The task => Which lines of the entries below run from the one holding "Switch to icon grid view" to the one holding "The height and", inclusive? Set down exactly those lines and no others.

The records =>
===============

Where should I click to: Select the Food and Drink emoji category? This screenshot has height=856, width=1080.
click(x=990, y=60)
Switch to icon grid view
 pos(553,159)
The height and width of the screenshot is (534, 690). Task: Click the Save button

===============

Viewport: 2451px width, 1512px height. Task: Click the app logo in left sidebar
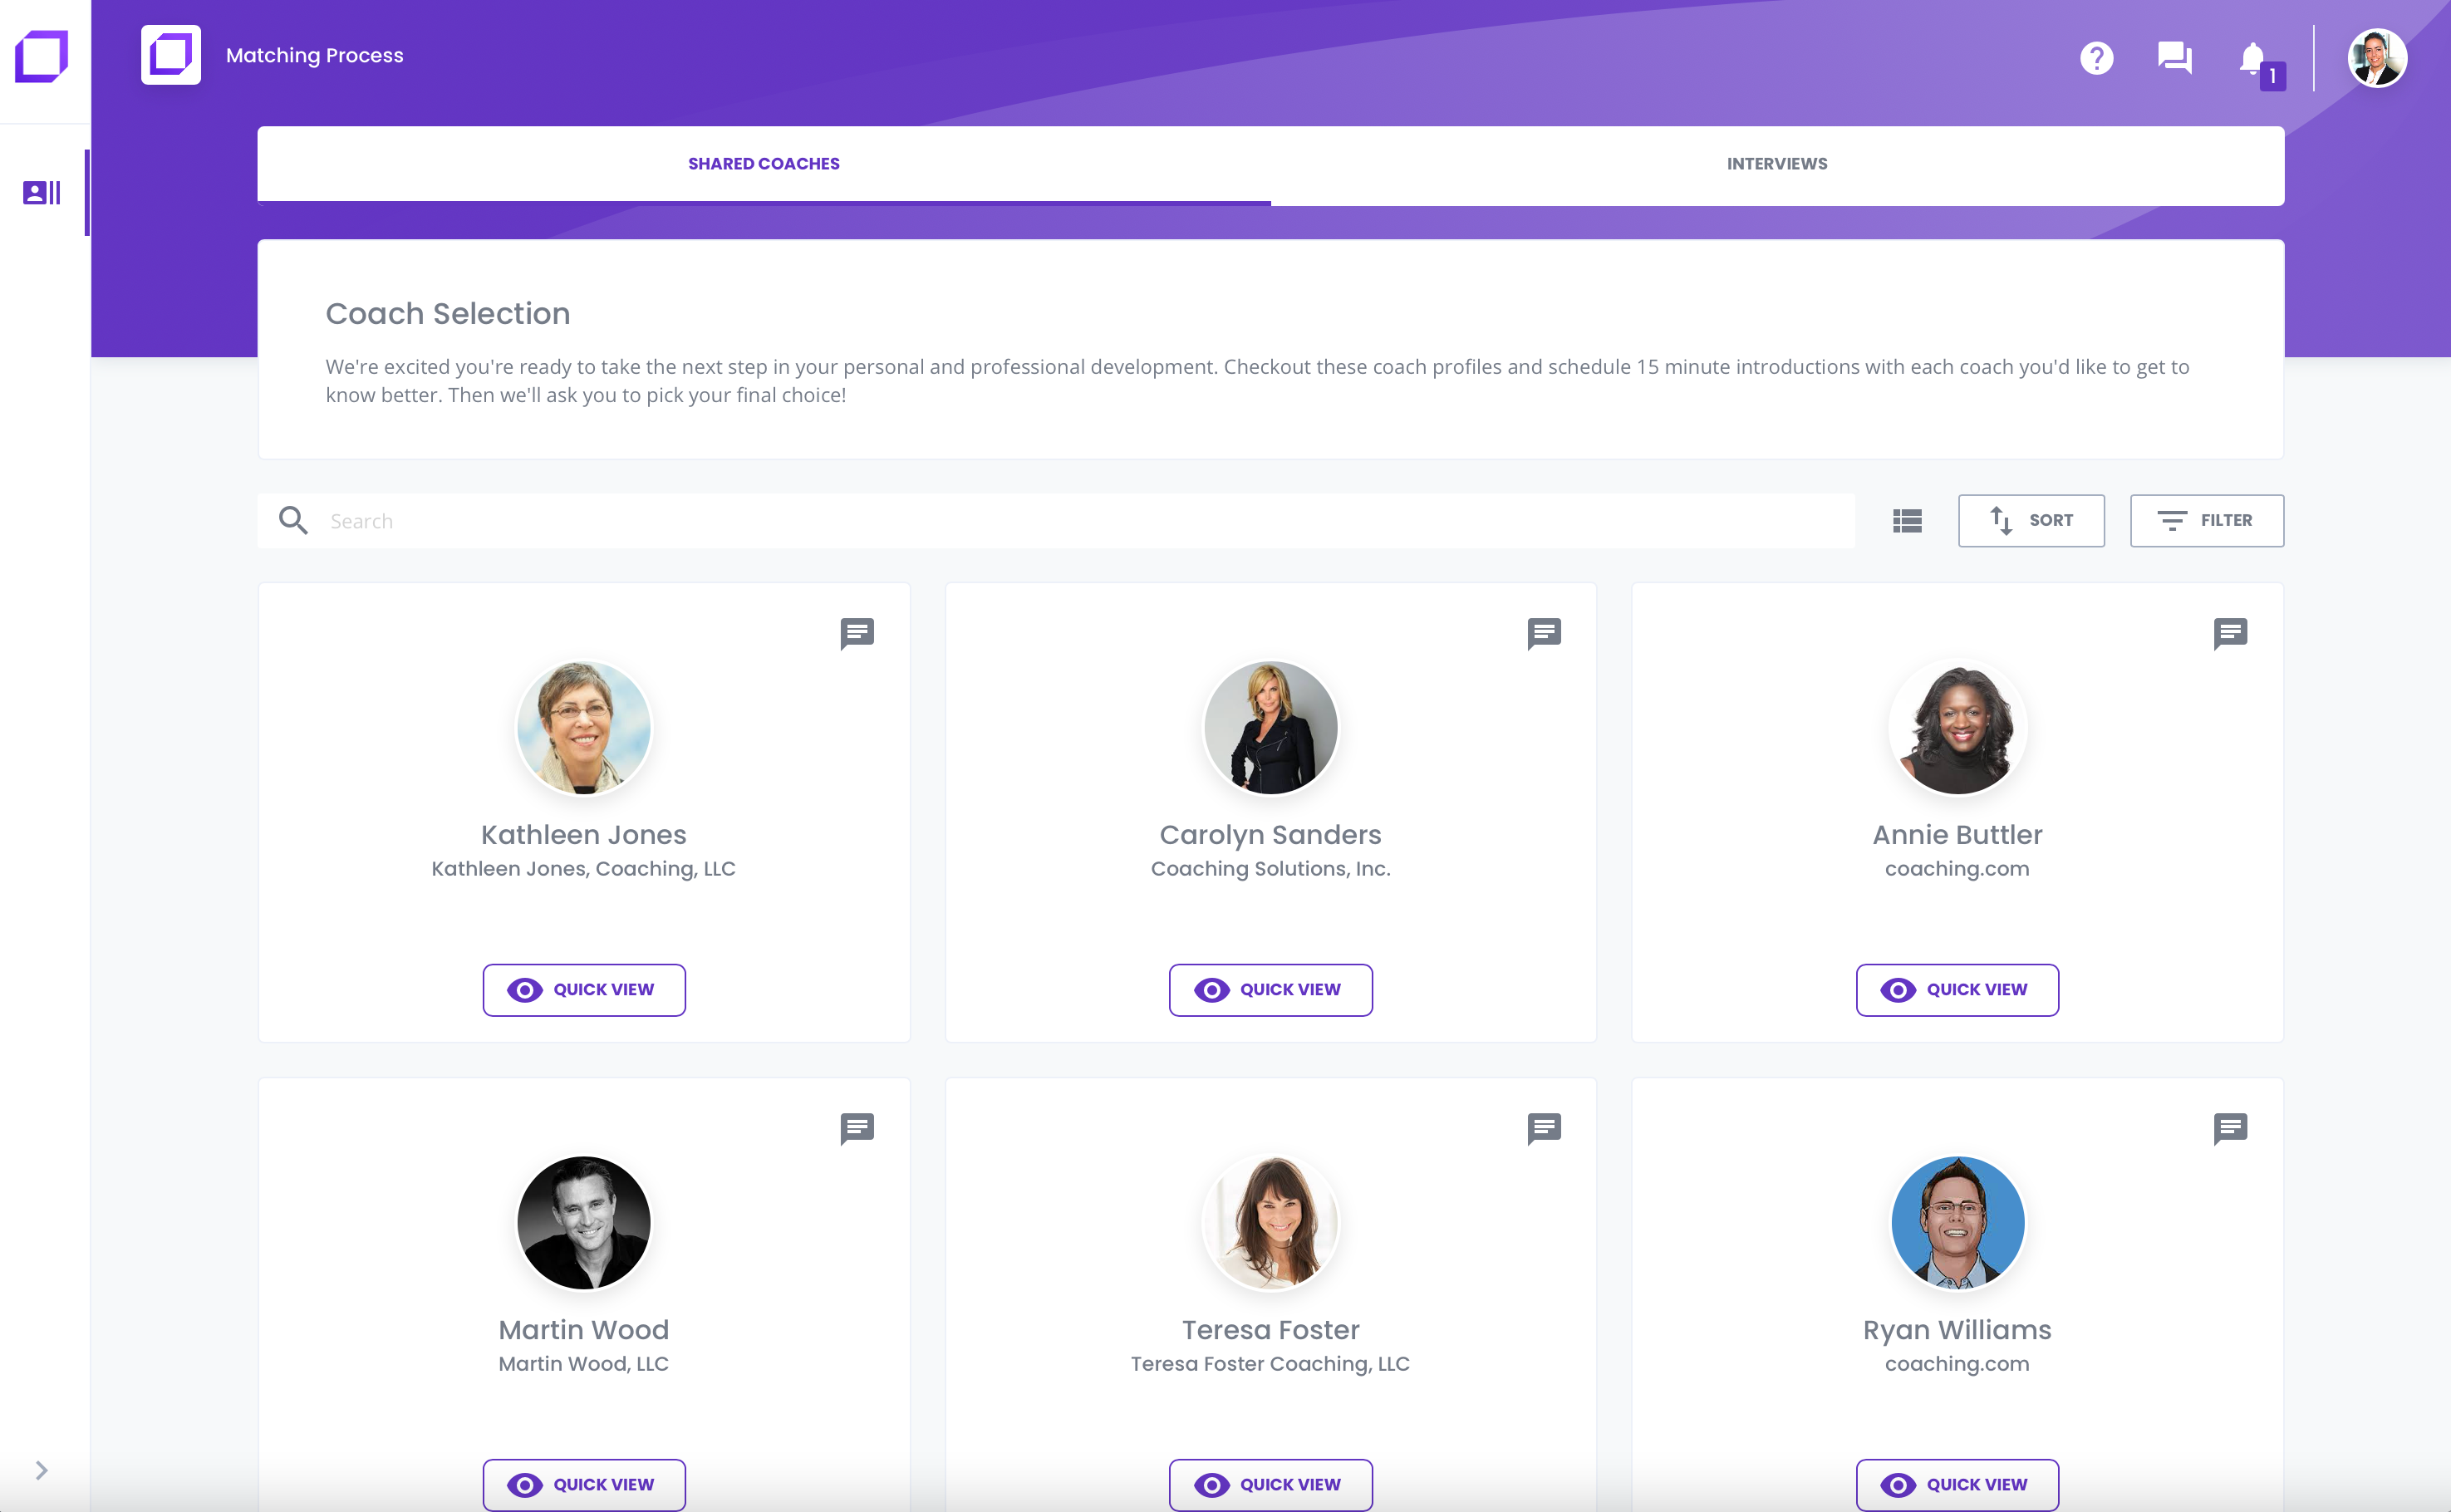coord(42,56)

===============

Task output =>
Switch to icon grid view
 pos(553,159)
The height and width of the screenshot is (534, 690). Task: Click the Save button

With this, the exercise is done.